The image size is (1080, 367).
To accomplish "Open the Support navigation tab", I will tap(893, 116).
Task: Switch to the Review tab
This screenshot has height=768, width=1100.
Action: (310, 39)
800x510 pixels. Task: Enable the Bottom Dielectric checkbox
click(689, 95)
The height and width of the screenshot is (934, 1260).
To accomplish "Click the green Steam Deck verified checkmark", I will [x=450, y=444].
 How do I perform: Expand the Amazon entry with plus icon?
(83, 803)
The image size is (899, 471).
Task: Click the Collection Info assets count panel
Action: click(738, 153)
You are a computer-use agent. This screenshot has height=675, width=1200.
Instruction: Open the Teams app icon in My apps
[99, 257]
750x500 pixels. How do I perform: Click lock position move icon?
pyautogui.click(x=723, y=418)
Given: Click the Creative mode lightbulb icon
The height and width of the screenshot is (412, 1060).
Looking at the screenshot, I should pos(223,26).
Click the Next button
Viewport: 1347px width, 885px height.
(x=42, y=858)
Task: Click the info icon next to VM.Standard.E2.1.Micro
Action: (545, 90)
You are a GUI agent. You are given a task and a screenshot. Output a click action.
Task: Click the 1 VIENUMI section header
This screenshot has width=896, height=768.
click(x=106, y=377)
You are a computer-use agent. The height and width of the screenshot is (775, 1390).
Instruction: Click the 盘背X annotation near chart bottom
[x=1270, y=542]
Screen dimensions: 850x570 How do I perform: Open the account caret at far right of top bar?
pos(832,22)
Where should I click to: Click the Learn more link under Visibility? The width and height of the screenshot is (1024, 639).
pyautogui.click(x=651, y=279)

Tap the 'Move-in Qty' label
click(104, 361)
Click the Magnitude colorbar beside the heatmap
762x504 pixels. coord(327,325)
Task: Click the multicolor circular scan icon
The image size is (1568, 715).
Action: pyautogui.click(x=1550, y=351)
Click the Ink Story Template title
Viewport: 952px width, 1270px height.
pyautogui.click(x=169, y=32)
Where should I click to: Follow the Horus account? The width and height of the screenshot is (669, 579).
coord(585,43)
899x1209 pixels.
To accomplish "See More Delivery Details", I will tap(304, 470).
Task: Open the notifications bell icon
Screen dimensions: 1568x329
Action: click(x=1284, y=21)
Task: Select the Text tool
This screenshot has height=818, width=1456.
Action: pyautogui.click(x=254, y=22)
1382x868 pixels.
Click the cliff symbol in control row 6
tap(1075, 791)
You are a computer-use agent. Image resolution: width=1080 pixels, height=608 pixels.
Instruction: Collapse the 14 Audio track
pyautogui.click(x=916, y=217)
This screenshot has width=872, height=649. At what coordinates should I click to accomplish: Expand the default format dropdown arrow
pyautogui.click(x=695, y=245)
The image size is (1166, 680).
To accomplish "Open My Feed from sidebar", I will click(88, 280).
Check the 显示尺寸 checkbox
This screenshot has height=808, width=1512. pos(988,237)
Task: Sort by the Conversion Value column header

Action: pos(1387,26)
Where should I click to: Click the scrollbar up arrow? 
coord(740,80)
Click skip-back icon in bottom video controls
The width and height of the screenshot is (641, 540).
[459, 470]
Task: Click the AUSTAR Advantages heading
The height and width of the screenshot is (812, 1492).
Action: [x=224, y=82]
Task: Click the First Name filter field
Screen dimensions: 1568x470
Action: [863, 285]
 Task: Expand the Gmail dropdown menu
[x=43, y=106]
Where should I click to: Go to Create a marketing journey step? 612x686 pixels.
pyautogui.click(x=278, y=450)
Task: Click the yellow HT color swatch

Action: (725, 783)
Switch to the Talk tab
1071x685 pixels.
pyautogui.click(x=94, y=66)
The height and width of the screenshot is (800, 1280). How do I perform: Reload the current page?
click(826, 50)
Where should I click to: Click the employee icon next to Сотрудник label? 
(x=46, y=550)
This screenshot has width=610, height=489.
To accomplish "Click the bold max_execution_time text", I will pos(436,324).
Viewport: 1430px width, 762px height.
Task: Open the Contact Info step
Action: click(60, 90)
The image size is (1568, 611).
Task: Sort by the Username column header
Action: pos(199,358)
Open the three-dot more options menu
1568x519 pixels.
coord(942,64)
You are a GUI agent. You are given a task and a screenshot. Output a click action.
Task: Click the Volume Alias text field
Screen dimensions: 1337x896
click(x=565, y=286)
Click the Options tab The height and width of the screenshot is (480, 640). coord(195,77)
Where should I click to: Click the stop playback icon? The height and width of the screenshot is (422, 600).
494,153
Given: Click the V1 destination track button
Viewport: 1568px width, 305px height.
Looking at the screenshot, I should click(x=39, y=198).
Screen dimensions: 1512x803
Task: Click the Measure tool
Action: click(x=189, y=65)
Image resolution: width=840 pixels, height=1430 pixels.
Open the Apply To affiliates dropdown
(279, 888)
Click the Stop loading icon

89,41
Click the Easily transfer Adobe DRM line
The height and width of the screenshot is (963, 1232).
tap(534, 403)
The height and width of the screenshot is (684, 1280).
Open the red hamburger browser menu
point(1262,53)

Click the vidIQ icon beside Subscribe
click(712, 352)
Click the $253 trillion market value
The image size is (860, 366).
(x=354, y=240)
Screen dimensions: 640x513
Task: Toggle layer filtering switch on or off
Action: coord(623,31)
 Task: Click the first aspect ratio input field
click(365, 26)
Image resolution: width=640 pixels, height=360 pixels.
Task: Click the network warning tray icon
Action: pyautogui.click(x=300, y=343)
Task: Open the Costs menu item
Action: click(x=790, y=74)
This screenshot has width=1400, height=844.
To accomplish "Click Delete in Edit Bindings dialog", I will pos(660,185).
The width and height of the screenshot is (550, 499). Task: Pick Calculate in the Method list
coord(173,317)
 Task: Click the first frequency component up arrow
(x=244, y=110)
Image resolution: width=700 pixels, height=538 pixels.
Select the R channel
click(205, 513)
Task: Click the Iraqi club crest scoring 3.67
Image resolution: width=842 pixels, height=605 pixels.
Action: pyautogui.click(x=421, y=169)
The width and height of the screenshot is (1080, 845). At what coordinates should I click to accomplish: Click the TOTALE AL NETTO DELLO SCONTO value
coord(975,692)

§ **What to work on**:
Repeat the data exactly as it was given above.

§ **Your solution**:
The image size is (1080, 367).
To accomplish "Open the Support navigation tab", I will tap(893, 116).
Task: Switch to the Review tab
This screenshot has height=768, width=1100.
Action: (310, 39)
800x510 pixels. Task: Enable the Bottom Dielectric checkbox
click(689, 95)
The height and width of the screenshot is (934, 1260).
To accomplish "Click the green Steam Deck verified checkmark", I will [x=450, y=444].
 How do I perform: Expand the Amazon entry with plus icon?
(83, 803)
The image size is (899, 471).
Task: Click the Collection Info assets count panel
Action: click(738, 153)
You are a computer-use agent. This screenshot has height=675, width=1200.
Instruction: Open the Teams app icon in My apps
[99, 257]
750x500 pixels. How do I perform: Click lock position move icon?
pyautogui.click(x=723, y=418)
Given: Click the Creative mode lightbulb icon
The height and width of the screenshot is (412, 1060).
Looking at the screenshot, I should pos(223,26).
Click the Next button
Viewport: 1347px width, 885px height.
(x=42, y=858)
Task: Click the info icon next to VM.Standard.E2.1.Micro
Action: (545, 90)
You are a GUI agent. You are given a task and a screenshot. Output a click action.
Task: Click the 1 VIENUMI section header
This screenshot has width=896, height=768.
click(x=106, y=377)
You are a computer-use agent. The height and width of the screenshot is (775, 1390).
Instruction: Click the 盘背X annotation near chart bottom
[x=1270, y=542]
Screen dimensions: 850x570 How do I perform: Open the account caret at far right of top bar?
pos(832,22)
Where should I click to: Click the Learn more link under Visibility? The width and height of the screenshot is (1024, 639).
pyautogui.click(x=651, y=279)

Tap the 'Move-in Qty' label
click(104, 361)
Click the Magnitude colorbar beside the heatmap
762x504 pixels. coord(327,325)
Task: Click the multicolor circular scan icon
The image size is (1568, 715).
Action: pyautogui.click(x=1550, y=351)
Click the Ink Story Template title
Viewport: 952px width, 1270px height.
pyautogui.click(x=169, y=32)
Where should I click to: Follow the Horus account? The width and height of the screenshot is (669, 579).
coord(585,43)
899x1209 pixels.
To accomplish "See More Delivery Details", I will tap(304, 470).
Task: Open the notifications bell icon
Screen dimensions: 1568x329
Action: click(x=1284, y=21)
Task: Select the Text tool
This screenshot has height=818, width=1456.
Action: pyautogui.click(x=254, y=22)
1382x868 pixels.
Click the cliff symbol in control row 6
tap(1075, 791)
You are a computer-use agent. Image resolution: width=1080 pixels, height=608 pixels.
Instruction: Collapse the 14 Audio track
pyautogui.click(x=916, y=217)
This screenshot has width=872, height=649. At what coordinates should I click to accomplish: Expand the default format dropdown arrow
pyautogui.click(x=695, y=245)
The image size is (1166, 680).
To accomplish "Open My Feed from sidebar", I will click(88, 280).
Check the 显示尺寸 checkbox
This screenshot has height=808, width=1512. pos(988,237)
Task: Sort by the Conversion Value column header

Action: pos(1387,26)
Where should I click to: Click the scrollbar up arrow? 
coord(740,80)
Click skip-back icon in bottom video controls
The width and height of the screenshot is (641, 540).
[459, 470]
Task: Click the AUSTAR Advantages heading
The height and width of the screenshot is (812, 1492).
Action: [x=224, y=82]
Task: Click the First Name filter field
Screen dimensions: 1568x470
Action: [863, 285]
 Task: Expand the Gmail dropdown menu
[x=43, y=106]
Where should I click to: Go to Create a marketing journey step? 612x686 pixels.
pyautogui.click(x=278, y=450)
Task: Click the yellow HT color swatch

Action: (725, 783)
Switch to the Talk tab
1071x685 pixels.
pyautogui.click(x=94, y=66)
The height and width of the screenshot is (800, 1280). How do I perform: Reload the current page?
click(826, 50)
Where should I click to: Click the employee icon next to Сотрудник label? 
(x=46, y=550)
This screenshot has width=610, height=489.
To accomplish "Click the bold max_execution_time text", I will pos(436,324).
Viewport: 1430px width, 762px height.
Task: Open the Contact Info step
Action: click(60, 90)
The image size is (1568, 611).
Task: Sort by the Username column header
Action: pos(199,358)
Open the three-dot more options menu
1568x519 pixels.
coord(942,64)
You are a GUI agent. You are given a task and a screenshot. Output a click action.
Task: Click the Volume Alias text field
Screen dimensions: 1337x896
click(x=565, y=286)
Click the Options tab The height and width of the screenshot is (480, 640). coord(195,77)
Where should I click to: Click the stop playback icon? The height and width of the screenshot is (422, 600).
494,153
Given: Click the V1 destination track button
Viewport: 1568px width, 305px height.
Looking at the screenshot, I should click(x=39, y=198).
Screen dimensions: 1512x803
Task: Click the Measure tool
Action: click(x=189, y=65)
Image resolution: width=840 pixels, height=1430 pixels.
Open the Apply To affiliates dropdown
(279, 888)
Click the Stop loading icon

89,41
Click the Easily transfer Adobe DRM line
The height and width of the screenshot is (963, 1232).
tap(534, 403)
The height and width of the screenshot is (684, 1280).
Open the red hamburger browser menu
point(1262,53)

Click the vidIQ icon beside Subscribe
click(712, 352)
Click the $253 trillion market value
The image size is (860, 366).
(x=354, y=240)
Screen dimensions: 640x513
Task: Toggle layer filtering switch on or off
Action: coord(623,31)
 Task: Click the first aspect ratio input field
click(365, 26)
Image resolution: width=640 pixels, height=360 pixels.
Task: Click the network warning tray icon
Action: pyautogui.click(x=300, y=343)
Task: Open the Costs menu item
Action: click(x=790, y=74)
This screenshot has width=1400, height=844.
To accomplish "Click Delete in Edit Bindings dialog", I will pos(660,185).
The width and height of the screenshot is (550, 499). Task: Pick Calculate in the Method list
coord(173,317)
 Task: Click the first frequency component up arrow
(x=244, y=110)
Image resolution: width=700 pixels, height=538 pixels.
Select the R channel
click(205, 513)
Task: Click the Iraqi club crest scoring 3.67
Image resolution: width=842 pixels, height=605 pixels.
Action: pyautogui.click(x=421, y=169)
The width and height of the screenshot is (1080, 845). At what coordinates should I click to accomplish: Click the TOTALE AL NETTO DELLO SCONTO value
coord(975,692)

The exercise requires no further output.